## EXERCISES
• A. In the article on funding executive benefits, rewrite the passage between "By Warren S." and "packages more attractive.", inclusive, changing "small businesses" to "midsize companies".
• B. According to the article on funding executive benefits, why are executive bonuses currently in high demand?

## TEXT BLOCK
With the chill on equity split dollar, new ways of funding benefits are emerging

By Warren S. Hersch

As the economy rebounds, more small businesses are eyeing executive benefits to attract, reward and retain their key employees. In the wake of new regulations, many firms are turning to executive bonuses.

Yet, with approximately 50% of small businesses saying they’re still without a plan, the market remains underserved. Boosting market penetration, say experts contacted by National Underwriter, will require of producers a heightened focus on up-selling to existing clients and more education and field training. Some also suggest that a willingness to accept reduced commissions could make benefit packages more attractive.

Producers say the current high demand for executive bonuses stems, in part, from the declining fortunes of a once-favored package: equity split-dollar plans.

## DATA RECORDS
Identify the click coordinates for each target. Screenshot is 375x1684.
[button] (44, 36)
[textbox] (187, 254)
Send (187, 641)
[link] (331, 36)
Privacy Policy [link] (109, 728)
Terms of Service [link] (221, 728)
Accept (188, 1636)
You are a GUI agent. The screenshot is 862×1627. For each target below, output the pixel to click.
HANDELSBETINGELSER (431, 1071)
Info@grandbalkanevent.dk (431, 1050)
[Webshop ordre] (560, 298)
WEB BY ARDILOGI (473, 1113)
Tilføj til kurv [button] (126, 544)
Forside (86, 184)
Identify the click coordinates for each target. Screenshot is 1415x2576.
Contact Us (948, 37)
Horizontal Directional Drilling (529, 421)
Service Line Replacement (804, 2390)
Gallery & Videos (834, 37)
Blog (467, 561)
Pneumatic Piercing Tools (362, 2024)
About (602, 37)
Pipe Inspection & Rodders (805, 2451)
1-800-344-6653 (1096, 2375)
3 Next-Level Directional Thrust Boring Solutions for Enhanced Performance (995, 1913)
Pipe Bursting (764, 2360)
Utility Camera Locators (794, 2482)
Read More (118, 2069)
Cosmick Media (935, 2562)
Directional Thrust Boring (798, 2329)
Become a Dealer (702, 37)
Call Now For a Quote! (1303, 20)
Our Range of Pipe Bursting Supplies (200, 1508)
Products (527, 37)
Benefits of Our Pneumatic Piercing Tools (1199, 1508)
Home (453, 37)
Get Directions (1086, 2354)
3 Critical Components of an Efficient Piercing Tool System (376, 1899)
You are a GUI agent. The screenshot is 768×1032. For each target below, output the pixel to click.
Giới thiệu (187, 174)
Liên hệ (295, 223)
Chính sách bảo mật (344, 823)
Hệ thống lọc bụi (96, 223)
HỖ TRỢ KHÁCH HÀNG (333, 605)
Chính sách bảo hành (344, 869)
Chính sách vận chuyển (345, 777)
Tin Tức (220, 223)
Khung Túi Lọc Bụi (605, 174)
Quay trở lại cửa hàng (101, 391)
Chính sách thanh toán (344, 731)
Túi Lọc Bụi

## ANSWERS PER TASK
• A.
By Warren S. Hersch

As the economy rebounds, more midsize companies are eyeing executive benefits to attract, reward and retain their key employees. In the wake of new regulations, many firms are turning to executive bonuses.

Yet, with approximately 50% of midsize companies saying they’re still without a plan, the market remains underserved. Boosting market penetration, say experts contacted by National Underwriter, will require of producers a heightened focus on up-selling to existing clients and more education and field training. Some also suggest that a willingness to accept reduced commissions could make benefit packages more attractive.

• B. Producers say the high demand stems, in part, from the declining fortunes of equity split-dollar plans, a once-favored package. The article also notes that many firms are turning to executive bonuses in the wake of new regulations.